7 Janvier 2015, 11:00am

Publié par luluencampvolant

Ça aurait pu être moi, qui ait eu a tirer

sur l’homme qui vient de tomber.

 

Témoignage de Lucien lors des journées "histoires et mémoires de la guerre d'Algérie" à Besançon. 2ème partie

 

 

Je ne le sais pas encore, au plus profond de ma conscience. Je vais mettre des heures, des jours, des mois, des années… pour avancer en conscience, en humanité. Car je vais découvrir, que ça aurait pu être moi, qui ait eu à tirer sur l’homme qui vient de tomber.

 

Et c’est tombé sur J. Je ne vais pas prononcer son prénom. Parce que je ne veux pas laisser tomber sur ses épaules, dans ses mains, dans son cœur, dans son regard, et dans sa conscience, rien qu’à lui, la responsabilité de cette mort de l’homme. J’ai à en prendre part et à l’endosser moi aussi.

 

Je pense que mon camarade ne s’en est jamais remis de ce drame. Nous avons essayé de ne pas le laisser tout seul. Je ne sais plus trop comment nous avons fait, quand nous sommes rentrés à la B.O.A. Je voudrais continuer de ne pas le laisser tout seul, par le fait de ce que je vais continuer de dire dans mon témoignage.

 

Aujourd’hui je voudrais que nous allions plus loin et plus profond en conscience, moi et vous, si vous voulez bien.

 

Après les coups de feu et le râle de l’homme, le sergent qui commandait l’embuscade a crié à nous tous : « restez couchés… Ne bougez pas ! »

Nous avions appris qu’un homme blessé par nous, pouvait avoir le réflexe de dégoupiller une grenade et de nous tuer avec lui, si nous nous approchions de lui. L’homme gisait à quelques mètres de nous. Il faisait nuit. « Erat nox » (Jo 13 30).

 

Je me souviens avoir lutté quelques instants, pour accompagner dans mon cœur et ma conscience, dans ma pauvre prière aussi :

 

- Et l’homme qui était probablement en train de mourir.
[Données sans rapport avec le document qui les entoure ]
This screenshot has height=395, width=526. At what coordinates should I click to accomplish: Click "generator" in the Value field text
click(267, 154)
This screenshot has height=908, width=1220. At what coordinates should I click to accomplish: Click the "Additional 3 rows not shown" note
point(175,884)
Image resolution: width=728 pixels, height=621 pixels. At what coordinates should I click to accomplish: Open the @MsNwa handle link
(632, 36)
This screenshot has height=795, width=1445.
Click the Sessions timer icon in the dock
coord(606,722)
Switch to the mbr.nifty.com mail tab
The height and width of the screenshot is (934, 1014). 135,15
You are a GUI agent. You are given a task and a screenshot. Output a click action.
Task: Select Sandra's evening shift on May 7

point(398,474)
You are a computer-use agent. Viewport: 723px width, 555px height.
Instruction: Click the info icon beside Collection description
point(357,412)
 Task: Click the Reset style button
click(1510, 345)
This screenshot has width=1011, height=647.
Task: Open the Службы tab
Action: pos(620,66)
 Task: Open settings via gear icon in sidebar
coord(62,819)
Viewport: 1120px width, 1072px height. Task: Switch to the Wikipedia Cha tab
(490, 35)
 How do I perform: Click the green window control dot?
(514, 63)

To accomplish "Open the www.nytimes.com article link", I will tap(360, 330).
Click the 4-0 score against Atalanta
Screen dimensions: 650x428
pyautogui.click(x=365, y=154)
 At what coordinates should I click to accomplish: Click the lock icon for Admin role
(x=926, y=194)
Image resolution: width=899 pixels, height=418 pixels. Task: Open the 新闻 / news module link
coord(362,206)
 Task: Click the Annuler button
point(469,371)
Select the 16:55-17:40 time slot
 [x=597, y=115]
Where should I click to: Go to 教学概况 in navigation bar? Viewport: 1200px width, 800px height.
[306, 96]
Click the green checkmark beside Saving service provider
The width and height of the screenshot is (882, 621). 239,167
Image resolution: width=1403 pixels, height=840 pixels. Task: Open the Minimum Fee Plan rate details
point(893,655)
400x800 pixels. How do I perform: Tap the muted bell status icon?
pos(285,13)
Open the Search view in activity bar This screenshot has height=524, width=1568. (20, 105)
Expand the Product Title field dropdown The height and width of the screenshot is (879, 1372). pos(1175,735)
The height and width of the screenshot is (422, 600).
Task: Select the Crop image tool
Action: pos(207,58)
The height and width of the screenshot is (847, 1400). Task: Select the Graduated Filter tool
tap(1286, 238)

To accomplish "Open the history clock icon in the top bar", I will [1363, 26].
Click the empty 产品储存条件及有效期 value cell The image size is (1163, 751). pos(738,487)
- Et le camarade qui avait eu à tirer.

 

C’est dans les jours après que j’ai beaucoup pensé à mon camarade qui avait eu à tirer sur l’homme.

 

J’ai essayé de prier. J’ai repensé à Jésus dans le jardin des oliviers, se relevant de son agonie, de sa sueur de sang (Luc 22 44) Les apôtres retombant dans leur sommeil. C’était ce que nous vivions. Aujourd’hui si j’écris les lignes, il me revient cette parole des Pensées de Pascal : « Jésus est en agonie, jusqu’a la fin du Monde ».

 

Je me suis rendormi en entendant Jésus, qui me disait : « qu’avez-vous, qu’as-tu à dormir ? (Luc 22 46). Souvent, aujourd’hui, je le réentends, qui me le redit, dans ma conscience quand elle a tendance à s’assoupir.

 

C’était une nuit de juillet 1960. Le jour se lève tôt. On voudrait à la fois, que le jour se lève encore plus vite, et en même temps, on voudrait s’endormir pour toujours, tellement le drame que nous vivons est épouvantable.

 

Nous nous levons dans une pénombre de l’aurore naissante, les yeux fixés sur le corps de l’homme qui gît à coté de nous, nous assurant qu’il est mort.

 

Nous devrions avoir peur de ce que nous venons de faire :

 

Nous avons fait tomber un homme dans la mort.

 

Nous ne devrions pas craindre, ce que l’homme tombé pourrait nous faire.

 

Comment allons-nous, nous en sortir de ce drame ? Nous aurons du mal de voir que nous sommes tombés dans un gouffre avec l’homme. Comment faire pour que notre humanité ne s’y fasse pas enfouir et engloutir ? C’est pas beau ce que nous venons de faire. Comment allons-nous essayer de ne pas sombrer davantage, dans l’inverse de ce qui est humain, dans le contraire de ce que doit être l’humanité.

 

Tout n’est pas beau dans ce qui va continuer de se faire autour du corps de l’homme.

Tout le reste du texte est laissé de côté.